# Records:
<<<<

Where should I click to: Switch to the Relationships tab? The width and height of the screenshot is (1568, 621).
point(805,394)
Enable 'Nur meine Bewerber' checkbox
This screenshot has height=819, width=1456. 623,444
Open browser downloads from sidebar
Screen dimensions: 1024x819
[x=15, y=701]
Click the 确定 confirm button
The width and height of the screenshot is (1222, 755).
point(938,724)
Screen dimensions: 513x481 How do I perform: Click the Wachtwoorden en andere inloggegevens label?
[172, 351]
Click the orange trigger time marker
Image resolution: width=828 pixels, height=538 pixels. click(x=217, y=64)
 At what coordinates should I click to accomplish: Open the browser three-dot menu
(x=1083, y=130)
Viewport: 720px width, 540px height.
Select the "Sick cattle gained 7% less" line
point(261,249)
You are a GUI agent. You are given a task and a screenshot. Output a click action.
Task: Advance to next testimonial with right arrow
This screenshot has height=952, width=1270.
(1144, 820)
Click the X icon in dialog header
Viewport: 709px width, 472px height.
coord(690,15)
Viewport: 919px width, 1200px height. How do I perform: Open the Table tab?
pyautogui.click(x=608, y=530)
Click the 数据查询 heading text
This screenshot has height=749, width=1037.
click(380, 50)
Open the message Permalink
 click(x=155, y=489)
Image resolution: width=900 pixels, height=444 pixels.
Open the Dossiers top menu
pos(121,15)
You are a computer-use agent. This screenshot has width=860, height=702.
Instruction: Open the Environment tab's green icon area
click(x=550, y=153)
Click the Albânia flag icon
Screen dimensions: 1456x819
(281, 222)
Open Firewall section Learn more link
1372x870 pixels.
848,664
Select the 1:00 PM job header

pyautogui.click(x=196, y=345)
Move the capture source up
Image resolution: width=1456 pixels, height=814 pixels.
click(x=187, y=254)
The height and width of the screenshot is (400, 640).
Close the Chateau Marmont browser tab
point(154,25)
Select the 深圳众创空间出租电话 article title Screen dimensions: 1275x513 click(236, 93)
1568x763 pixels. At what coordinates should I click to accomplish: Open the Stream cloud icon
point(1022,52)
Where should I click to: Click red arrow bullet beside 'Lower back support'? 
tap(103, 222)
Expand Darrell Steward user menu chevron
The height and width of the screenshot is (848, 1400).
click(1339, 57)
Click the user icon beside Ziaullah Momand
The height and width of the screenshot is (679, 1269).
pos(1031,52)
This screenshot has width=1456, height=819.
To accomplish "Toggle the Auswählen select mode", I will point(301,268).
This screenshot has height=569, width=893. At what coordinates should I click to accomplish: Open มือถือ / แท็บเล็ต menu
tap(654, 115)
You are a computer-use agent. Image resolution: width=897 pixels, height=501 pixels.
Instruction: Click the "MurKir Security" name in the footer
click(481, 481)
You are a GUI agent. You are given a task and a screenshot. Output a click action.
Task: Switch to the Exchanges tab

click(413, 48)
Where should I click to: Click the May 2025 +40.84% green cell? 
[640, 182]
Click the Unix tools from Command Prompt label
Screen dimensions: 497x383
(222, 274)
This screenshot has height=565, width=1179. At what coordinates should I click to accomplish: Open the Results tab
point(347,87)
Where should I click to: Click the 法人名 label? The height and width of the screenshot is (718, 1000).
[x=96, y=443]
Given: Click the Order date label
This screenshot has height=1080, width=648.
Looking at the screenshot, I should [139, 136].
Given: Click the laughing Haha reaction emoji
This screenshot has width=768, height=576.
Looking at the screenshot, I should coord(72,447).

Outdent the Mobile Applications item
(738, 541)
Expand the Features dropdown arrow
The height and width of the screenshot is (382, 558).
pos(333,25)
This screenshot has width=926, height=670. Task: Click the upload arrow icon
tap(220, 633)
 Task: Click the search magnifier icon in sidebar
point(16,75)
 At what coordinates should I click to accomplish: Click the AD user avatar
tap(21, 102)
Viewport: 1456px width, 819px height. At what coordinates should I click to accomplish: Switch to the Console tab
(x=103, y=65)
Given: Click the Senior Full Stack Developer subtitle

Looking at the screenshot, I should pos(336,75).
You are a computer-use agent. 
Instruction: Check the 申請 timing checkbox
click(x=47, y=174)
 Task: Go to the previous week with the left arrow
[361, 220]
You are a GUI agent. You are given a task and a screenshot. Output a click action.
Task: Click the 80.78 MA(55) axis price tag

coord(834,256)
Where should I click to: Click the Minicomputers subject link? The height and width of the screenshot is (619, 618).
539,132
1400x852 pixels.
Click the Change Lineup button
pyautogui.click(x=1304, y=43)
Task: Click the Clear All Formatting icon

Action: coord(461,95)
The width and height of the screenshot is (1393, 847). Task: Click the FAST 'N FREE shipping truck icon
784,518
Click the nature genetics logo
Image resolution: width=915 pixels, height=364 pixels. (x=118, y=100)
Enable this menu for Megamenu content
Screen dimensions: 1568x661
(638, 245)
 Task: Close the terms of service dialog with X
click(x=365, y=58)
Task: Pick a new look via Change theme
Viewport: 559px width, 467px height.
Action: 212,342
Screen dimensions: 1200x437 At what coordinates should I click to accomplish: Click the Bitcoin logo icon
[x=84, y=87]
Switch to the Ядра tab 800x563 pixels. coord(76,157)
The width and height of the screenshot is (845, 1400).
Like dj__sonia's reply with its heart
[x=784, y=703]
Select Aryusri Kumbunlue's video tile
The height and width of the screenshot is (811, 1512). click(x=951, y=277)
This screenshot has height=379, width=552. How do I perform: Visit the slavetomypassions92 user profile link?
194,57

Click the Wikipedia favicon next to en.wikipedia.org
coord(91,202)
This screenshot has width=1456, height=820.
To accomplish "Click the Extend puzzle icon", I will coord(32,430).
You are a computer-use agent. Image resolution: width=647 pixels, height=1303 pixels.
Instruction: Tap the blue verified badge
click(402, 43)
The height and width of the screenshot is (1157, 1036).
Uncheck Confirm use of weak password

>>>>

# Written problem:
Rewrite the data above, substituting "overflow menu" for every instance of "three-dot menu" and leaving everything else as it is.

# Worked answer:
Where should I click to: Switch to the Relationships tab? The width and height of the screenshot is (1568, 621).
point(805,394)
Enable 'Nur meine Bewerber' checkbox
This screenshot has height=819, width=1456. 623,444
Open browser downloads from sidebar
Screen dimensions: 1024x819
[x=15, y=701]
Click the 确定 confirm button
The width and height of the screenshot is (1222, 755).
point(938,724)
Screen dimensions: 513x481 How do I perform: Click the Wachtwoorden en andere inloggegevens label?
[172, 351]
Click the orange trigger time marker
Image resolution: width=828 pixels, height=538 pixels. click(x=217, y=64)
 At what coordinates should I click to accomplish: Open the browser overflow menu
(x=1083, y=130)
Viewport: 720px width, 540px height.
Select the "Sick cattle gained 7% less" line
point(261,249)
You are a GUI agent. You are given a task and a screenshot. Output a click action.
Task: Advance to next testimonial with right arrow
This screenshot has height=952, width=1270.
(1144, 820)
Click the X icon in dialog header
Viewport: 709px width, 472px height.
coord(690,15)
Viewport: 919px width, 1200px height. How do I perform: Open the Table tab?
pyautogui.click(x=608, y=530)
Click the 数据查询 heading text
This screenshot has height=749, width=1037.
click(380, 50)
Open the message Permalink
 click(x=155, y=489)
Image resolution: width=900 pixels, height=444 pixels.
Open the Dossiers top menu
pos(121,15)
You are a computer-use agent. This screenshot has width=860, height=702.
Instruction: Open the Environment tab's green icon area
click(x=550, y=153)
Click the Albânia flag icon
Screen dimensions: 1456x819
(281, 222)
Open Firewall section Learn more link
1372x870 pixels.
848,664
Select the 1:00 PM job header

pyautogui.click(x=196, y=345)
Move the capture source up
Image resolution: width=1456 pixels, height=814 pixels.
click(x=187, y=254)
The height and width of the screenshot is (400, 640).
Close the Chateau Marmont browser tab
point(154,25)
Select the 深圳众创空间出租电话 article title Screen dimensions: 1275x513 click(236, 93)
1568x763 pixels. At what coordinates should I click to accomplish: Open the Stream cloud icon
point(1022,52)
Where should I click to: Click red arrow bullet beside 'Lower back support'? 
tap(103, 222)
Expand Darrell Steward user menu chevron
The height and width of the screenshot is (848, 1400).
click(1339, 57)
Click the user icon beside Ziaullah Momand
The height and width of the screenshot is (679, 1269).
pos(1031,52)
This screenshot has width=1456, height=819.
To accomplish "Toggle the Auswählen select mode", I will point(301,268).
This screenshot has height=569, width=893. At what coordinates should I click to accomplish: Open มือถือ / แท็บเล็ต menu
tap(654, 115)
You are a computer-use agent. Image resolution: width=897 pixels, height=501 pixels.
Instruction: Click the "MurKir Security" name in the footer
click(481, 481)
You are a GUI agent. You are given a task and a screenshot. Output a click action.
Task: Switch to the Exchanges tab

click(413, 48)
Where should I click to: Click the May 2025 +40.84% green cell? 
[640, 182]
Click the Unix tools from Command Prompt label
Screen dimensions: 497x383
(222, 274)
This screenshot has height=565, width=1179. At what coordinates should I click to accomplish: Open the Results tab
point(347,87)
Where should I click to: Click the 法人名 label? The height and width of the screenshot is (718, 1000).
[x=96, y=443]
Given: Click the Order date label
This screenshot has height=1080, width=648.
Looking at the screenshot, I should [139, 136].
Given: Click the laughing Haha reaction emoji
This screenshot has width=768, height=576.
Looking at the screenshot, I should coord(72,447).

Outdent the Mobile Applications item
(738, 541)
Expand the Features dropdown arrow
The height and width of the screenshot is (382, 558).
pos(333,25)
This screenshot has width=926, height=670. Task: Click the upload arrow icon
tap(220, 633)
 Task: Click the search magnifier icon in sidebar
point(16,75)
 At what coordinates should I click to accomplish: Click the AD user avatar
tap(21, 102)
Viewport: 1456px width, 819px height. At what coordinates should I click to accomplish: Switch to the Console tab
(x=103, y=65)
Given: Click the Senior Full Stack Developer subtitle

Looking at the screenshot, I should pos(336,75).
You are a computer-use agent. 
Instruction: Check the 申請 timing checkbox
click(x=47, y=174)
 Task: Go to the previous week with the left arrow
[361, 220]
You are a GUI agent. You are given a task and a screenshot. Output a click action.
Task: Click the 80.78 MA(55) axis price tag

coord(834,256)
Where should I click to: Click the Minicomputers subject link? The height and width of the screenshot is (619, 618).
539,132
1400x852 pixels.
Click the Change Lineup button
pyautogui.click(x=1304, y=43)
Task: Click the Clear All Formatting icon

Action: coord(461,95)
The width and height of the screenshot is (1393, 847). Task: Click the FAST 'N FREE shipping truck icon
784,518
Click the nature genetics logo
Image resolution: width=915 pixels, height=364 pixels. (x=118, y=100)
Enable this menu for Megamenu content
Screen dimensions: 1568x661
(638, 245)
 Task: Close the terms of service dialog with X
click(x=365, y=58)
Task: Pick a new look via Change theme
Viewport: 559px width, 467px height.
Action: 212,342
Screen dimensions: 1200x437 At what coordinates should I click to accomplish: Click the Bitcoin logo icon
[x=84, y=87]
Switch to the Ядра tab 800x563 pixels. coord(76,157)
The width and height of the screenshot is (845, 1400).
Like dj__sonia's reply with its heart
[x=784, y=703]
Select Aryusri Kumbunlue's video tile
The height and width of the screenshot is (811, 1512). click(x=951, y=277)
This screenshot has height=379, width=552. How do I perform: Visit the slavetomypassions92 user profile link?
194,57

Click the Wikipedia favicon next to en.wikipedia.org
coord(91,202)
This screenshot has width=1456, height=820.
To accomplish "Click the Extend puzzle icon", I will coord(32,430).
You are a computer-use agent. Image resolution: width=647 pixels, height=1303 pixels.
Instruction: Tap the blue verified badge
click(402, 43)
The height and width of the screenshot is (1157, 1036).
Uncheck Confirm use of weak password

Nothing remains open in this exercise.